THE EXERCISE
Rewrite the stretch of the listing from the line containing "You are a GUI" through the end of the listing, switching "blue" to "green" and changing nothing else. Leave the pictures out of your answer.

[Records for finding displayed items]
=====

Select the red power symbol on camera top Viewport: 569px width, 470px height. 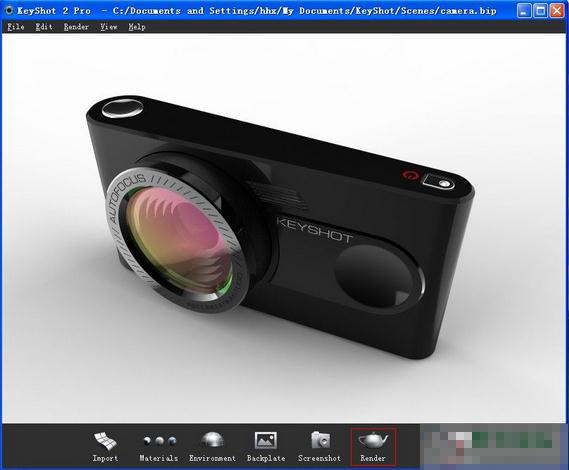click(410, 176)
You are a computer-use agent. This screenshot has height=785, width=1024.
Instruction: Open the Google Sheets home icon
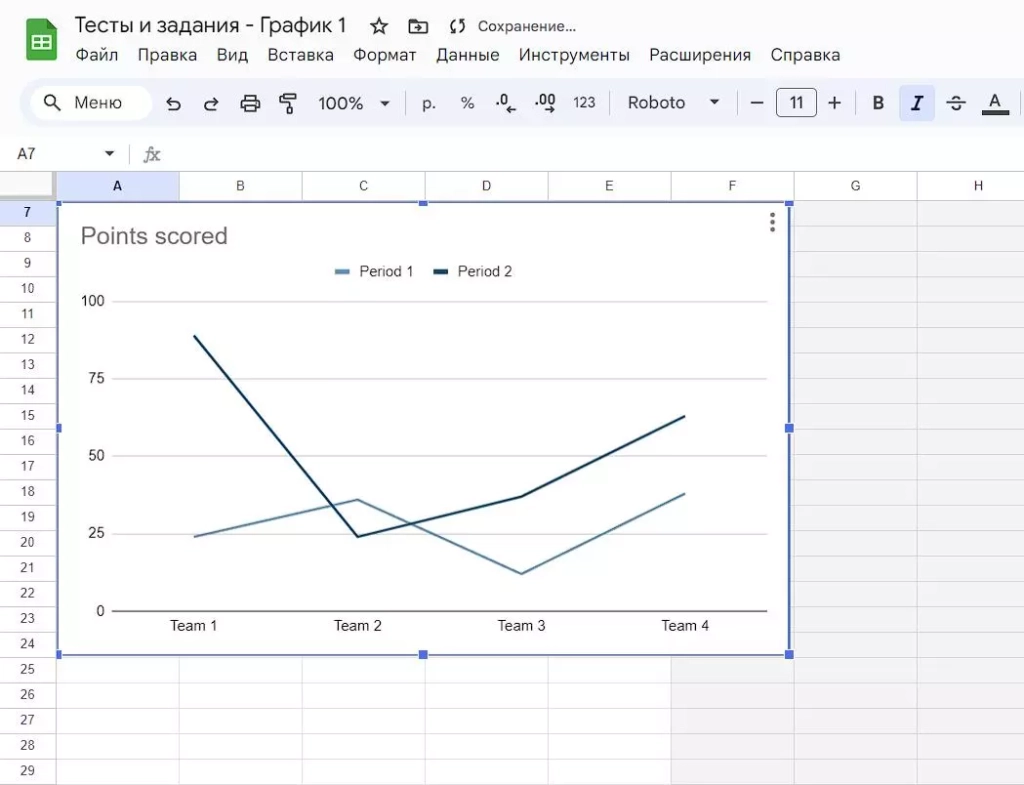pos(42,41)
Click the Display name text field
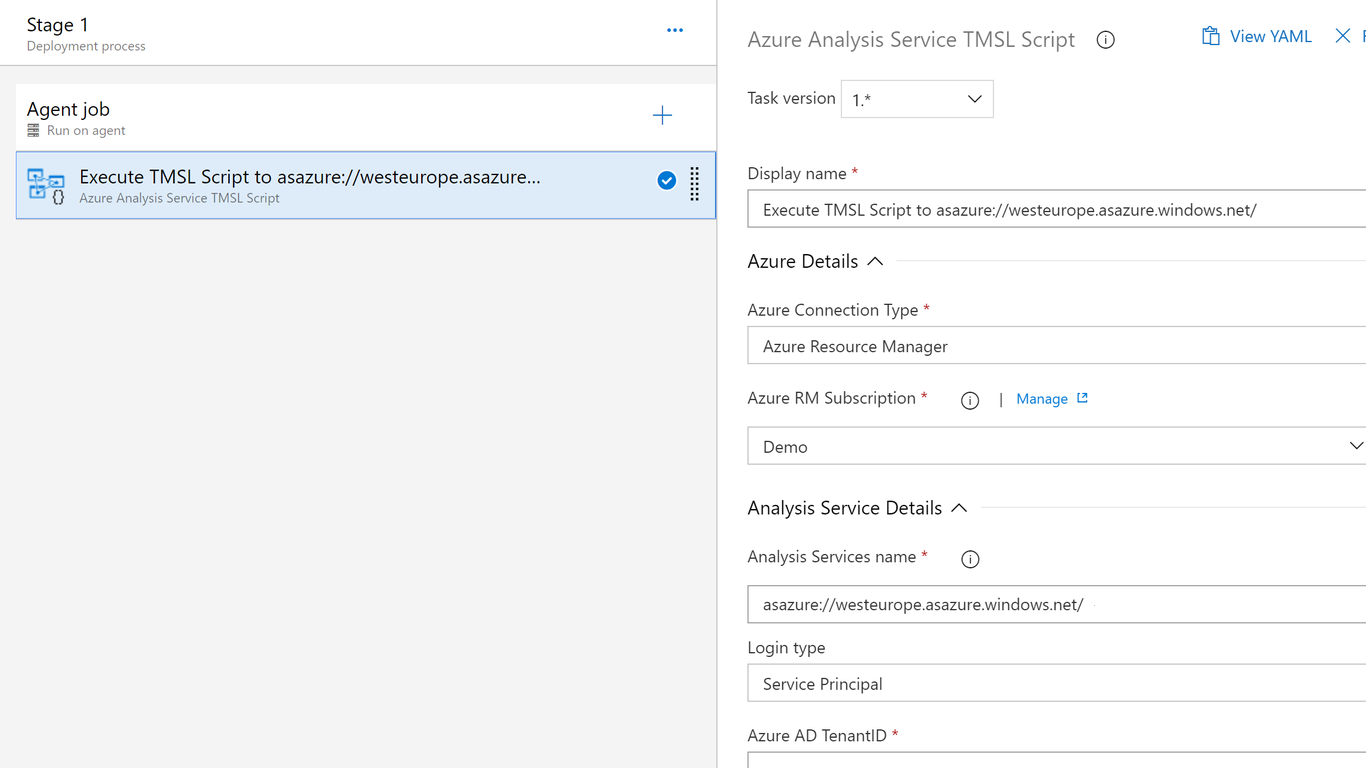This screenshot has width=1366, height=768. click(1056, 210)
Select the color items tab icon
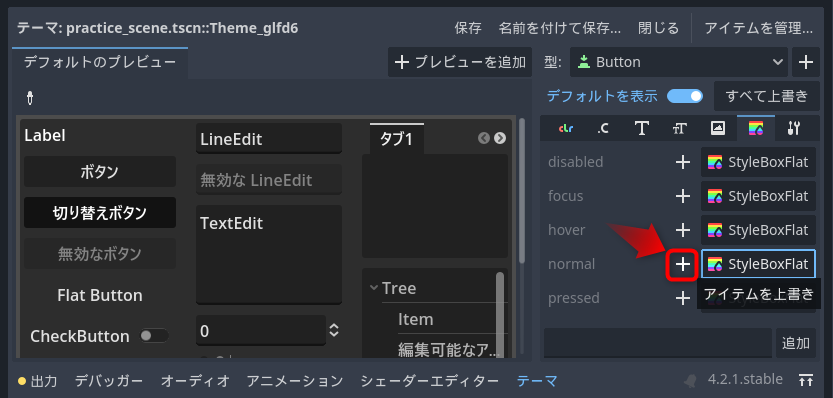 click(x=566, y=128)
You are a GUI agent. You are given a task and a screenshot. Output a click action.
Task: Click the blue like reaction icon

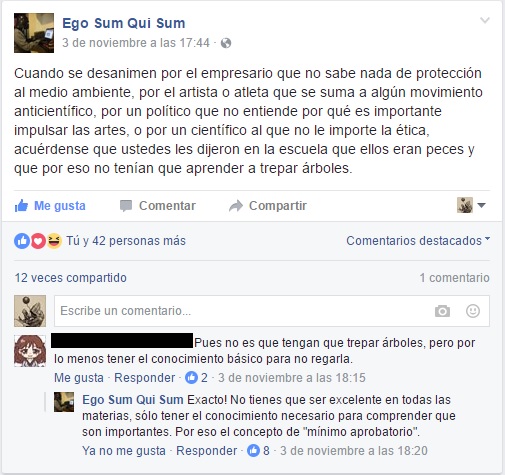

=====

CORRECT OUTPUT
You are a GUI agent. You are given a task and a screenshot. Output a click action.
Task: Click the green like reaction icon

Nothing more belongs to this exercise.